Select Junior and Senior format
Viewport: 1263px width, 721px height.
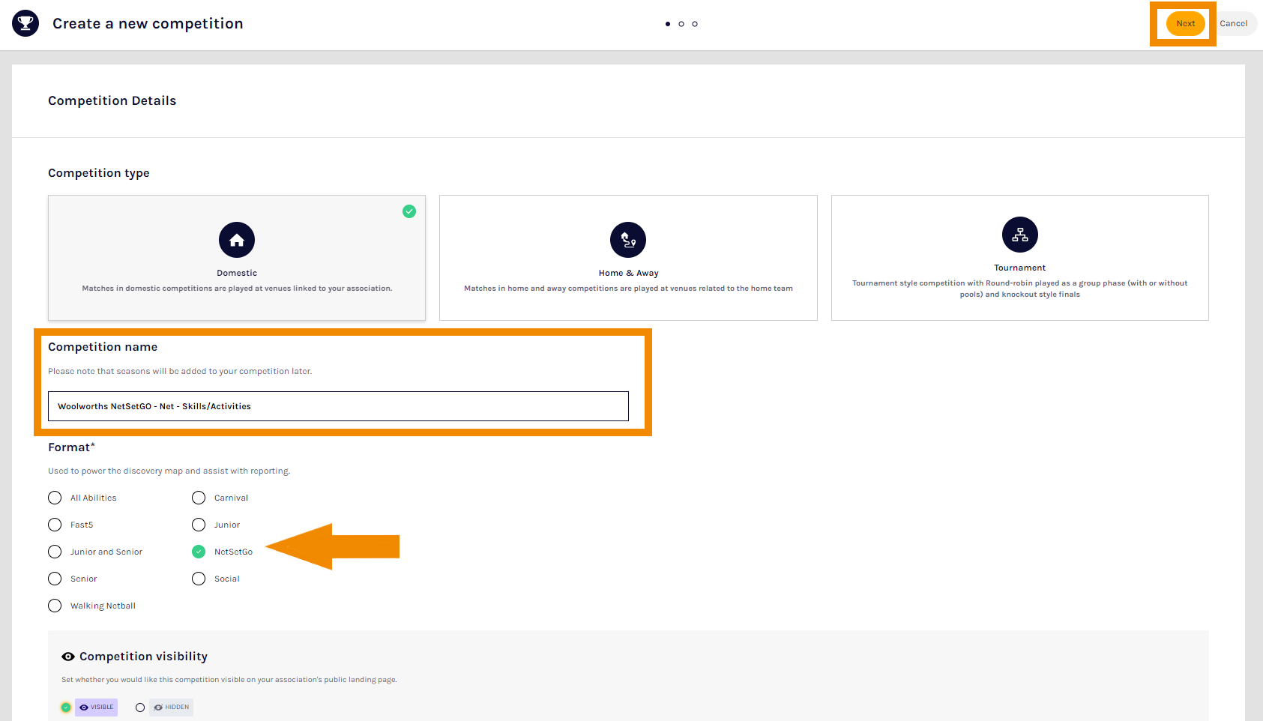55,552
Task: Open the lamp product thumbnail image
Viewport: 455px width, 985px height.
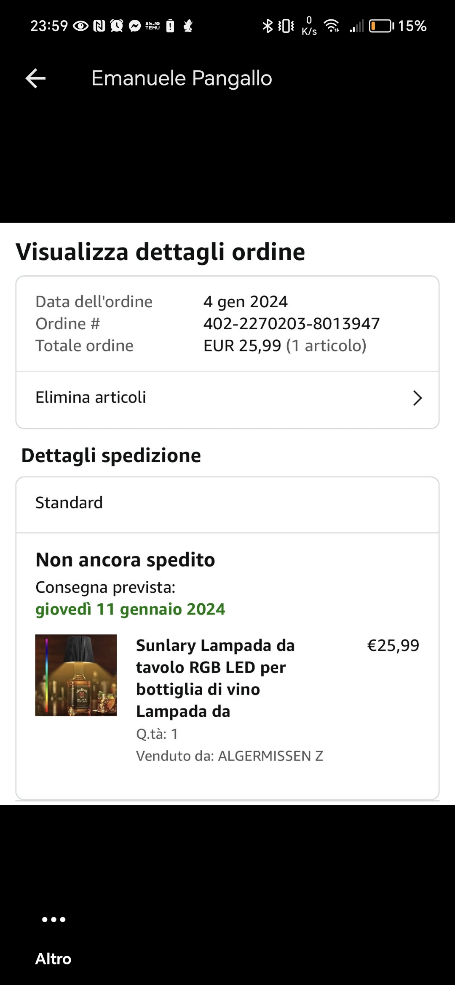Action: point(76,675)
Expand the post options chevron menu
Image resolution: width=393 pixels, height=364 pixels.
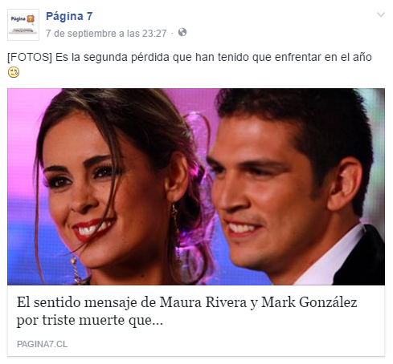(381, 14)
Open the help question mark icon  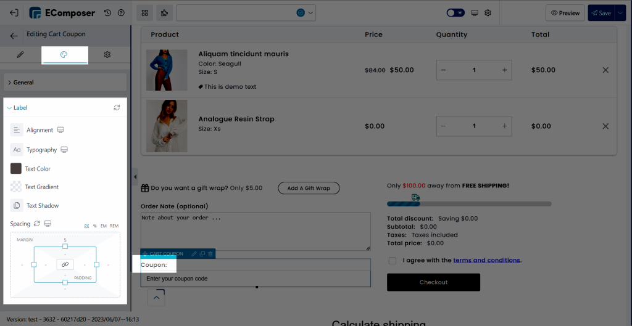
====
Images are to be excluded, and each record above written out word for word.

Select Junior and Senior format
Viewport: 1263px width, 721px height.
55,552
Task: Open the lamp product thumbnail image
Viewport: 455px width, 985px height.
Action: point(76,675)
Expand the post options chevron menu
Image resolution: width=393 pixels, height=364 pixels.
(381, 14)
Open the help question mark icon  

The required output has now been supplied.